Process-based part design
Whenever anyone is designing anything they should really consider the manufacturing process they’re designing for. This may sound like a no-brainer but in the rapid prototyping industry so often it’s not the case, especially with new inventors. They come up with an idea for a part and then ask you if you can make it. When you ask them what process they designed it for, they will say “don’t you decide that?”. Well that’s actually not the case. It’s very important that the designer has the process in mind right at the outset when designing a part.
If a designer doesn’t have experience in the field of plastic injection molding, one of the best things they can do is read a book of rules. They explain the basics on how to design for plastic injection molding.

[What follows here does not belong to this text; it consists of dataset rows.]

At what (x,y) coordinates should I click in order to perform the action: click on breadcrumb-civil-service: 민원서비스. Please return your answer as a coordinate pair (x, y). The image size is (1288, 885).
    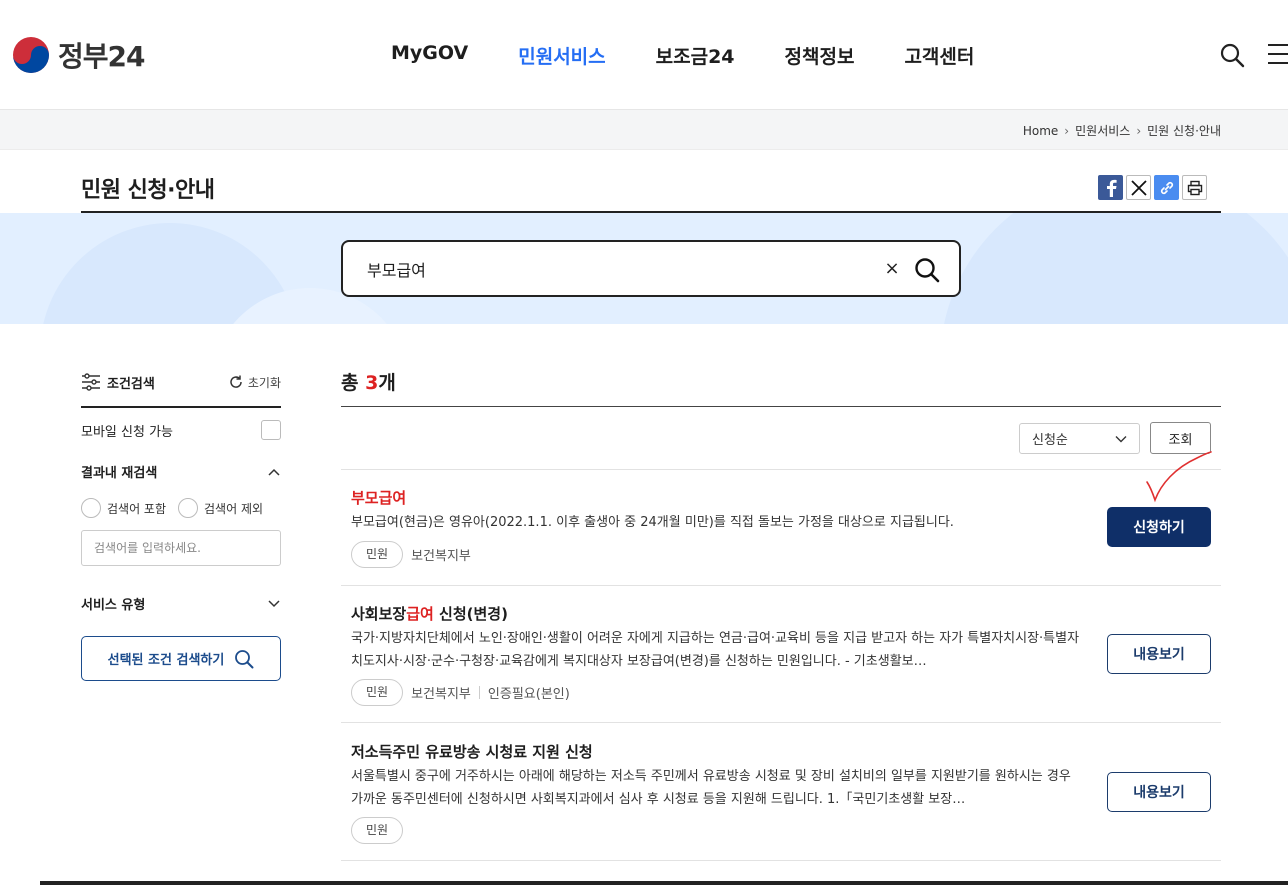
    Looking at the image, I should click on (1102, 130). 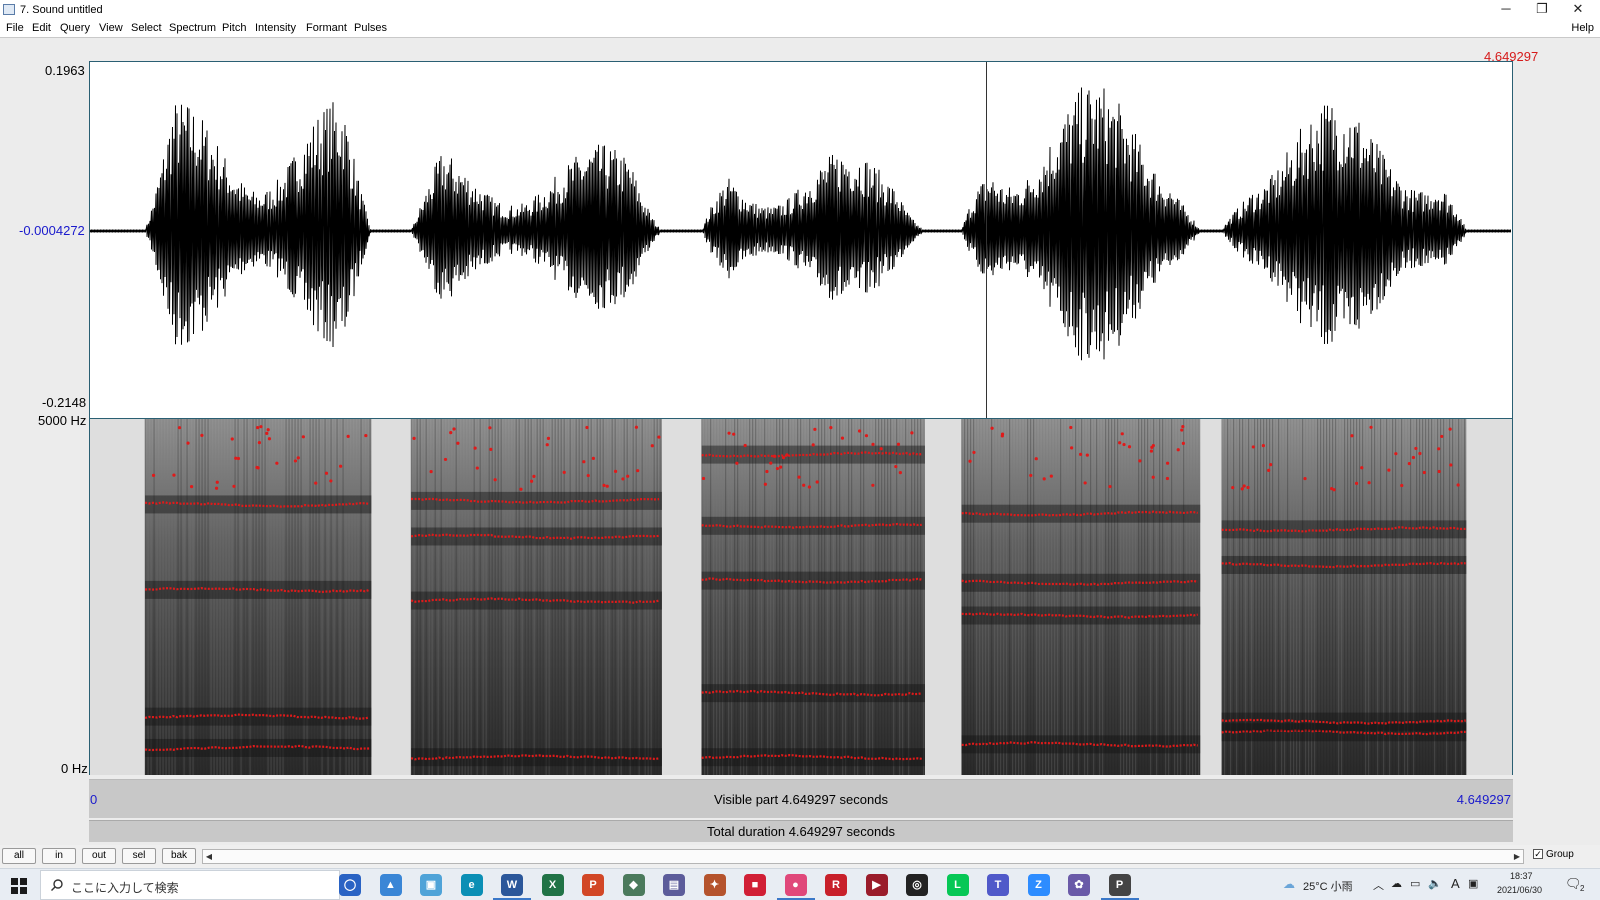 What do you see at coordinates (1520, 890) in the screenshot?
I see `clock-date: 2021/06/30` at bounding box center [1520, 890].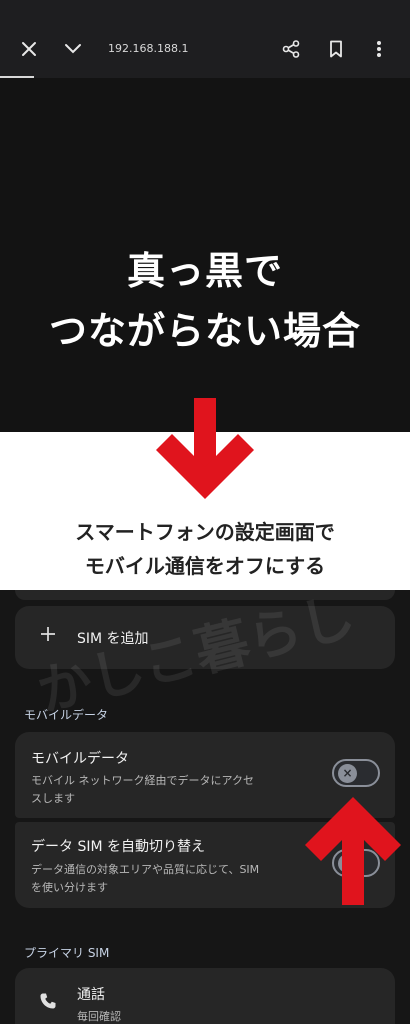  What do you see at coordinates (204, 331) in the screenshot?
I see `hero-title-line2: つながらない場合` at bounding box center [204, 331].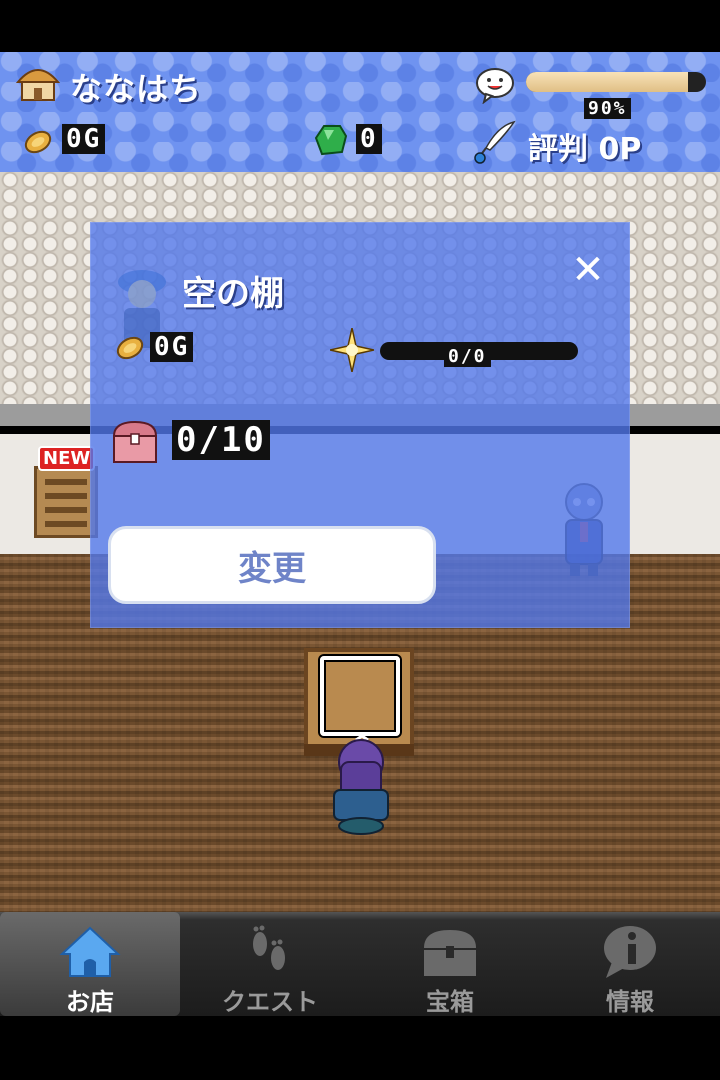 This screenshot has height=1080, width=720. I want to click on change-button: 変更, so click(272, 565).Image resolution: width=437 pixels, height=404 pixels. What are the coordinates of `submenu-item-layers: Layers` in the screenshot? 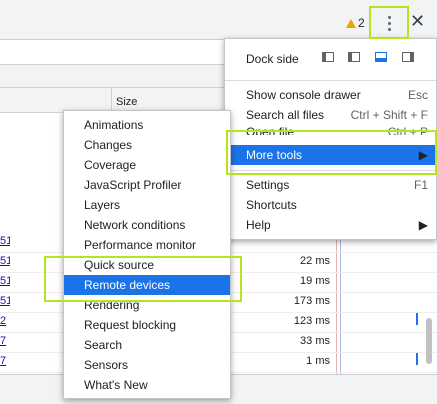 It's located at (147, 205).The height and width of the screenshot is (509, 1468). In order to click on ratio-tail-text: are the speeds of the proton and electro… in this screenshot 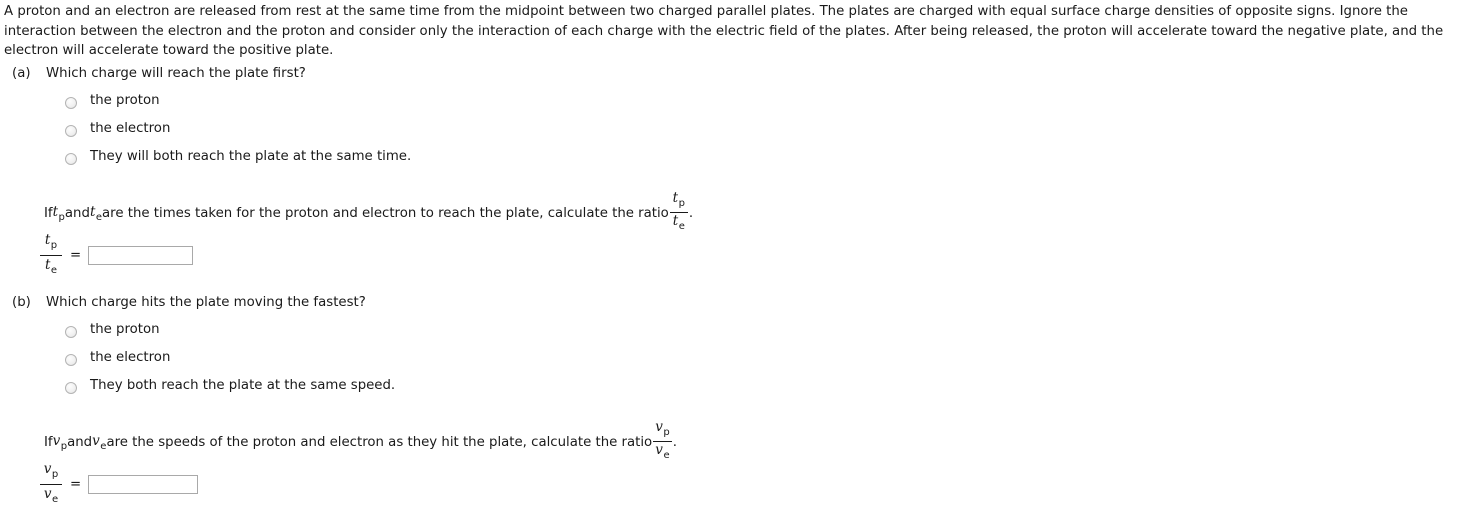, I will do `click(380, 442)`.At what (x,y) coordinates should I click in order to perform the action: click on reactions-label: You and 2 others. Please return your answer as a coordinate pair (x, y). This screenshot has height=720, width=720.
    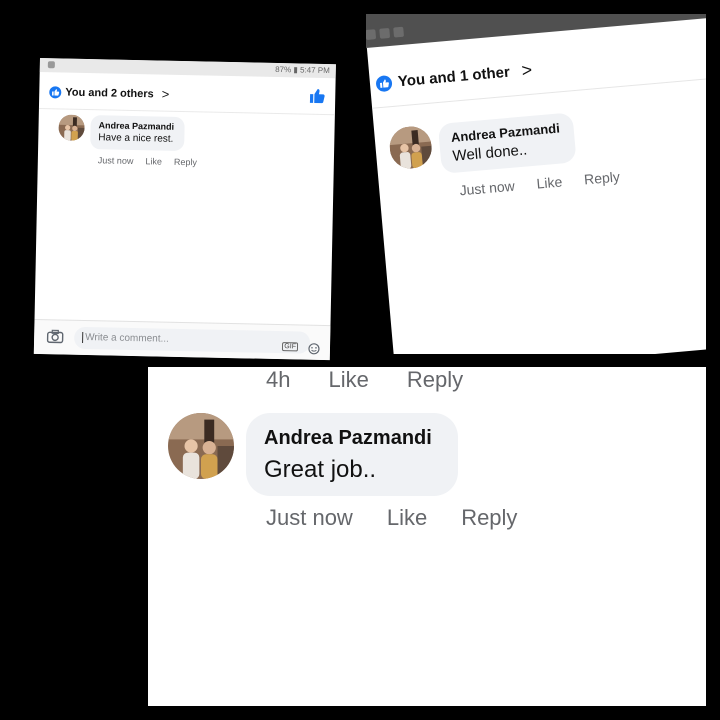
    Looking at the image, I should click on (110, 93).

One of the big problems with plastic injection molding arises when a part has very long deep hollows and the core has to get all the way down to the bottom and it has to extract all that energy out of the molding. When such a part has been molded it’s hot. It’s got to freeze off, the part has to freeze off plastic. You then have to cool it off, extract enough energy from it, so you can extract the part from the tool.
3D Conformal Cooling
Traditionally these cores that go very deep get very hot and they have to be cooled. The way they used to do it was drilling holes one way and then drilling holes the other way. Then they would block off the holes in certain places to make the coolant go around in a rectangular pattern. That’s very inefficient. So now, you can 3D print these cores with what look like wormholes very close to the surface of the core. That allows you to extract the energy very efficiently. When you’re able to print these cores you can save up to 30% of the cycle time. That can save a lot of money and dramatically reduce cost of production.
Once you’ve got conformal cooling core technology you can do a lot of other things. One of the biggest problems with molding is that when you inject the plastic, as it flows out into the part, when you’re trying to make holes in the part, when the plastic meets the metal that will form that hole in the plastic, it has to go around it and recombine on the other side. Where it recombines we call that a weld area. It will leave what looks like a scratch on the surface of the plastic. These weld marks can cause problems. They can be stress-cracking areas or if the part’s supposed to seal and not let gas or some kind of liquid out it can leak at those points. Not to mention the fact that it looks unsightly. It just looks like a part scratch at the edge of every single hole.
With conformal cooling cores it means that you can cycle the tool. That means you can heat it up, inject, and the material will flow in very easily around the obstruction creating the hole and you get minimal, or in some cases no, weld marks. Then you switch on the cooling water and you cool the part very quickly. You go through this heating and cooling cycling mode. This will allow you to get much better looking parts and you’re able to make the material flow much further in the tool so there’s less need for sequential gating tools.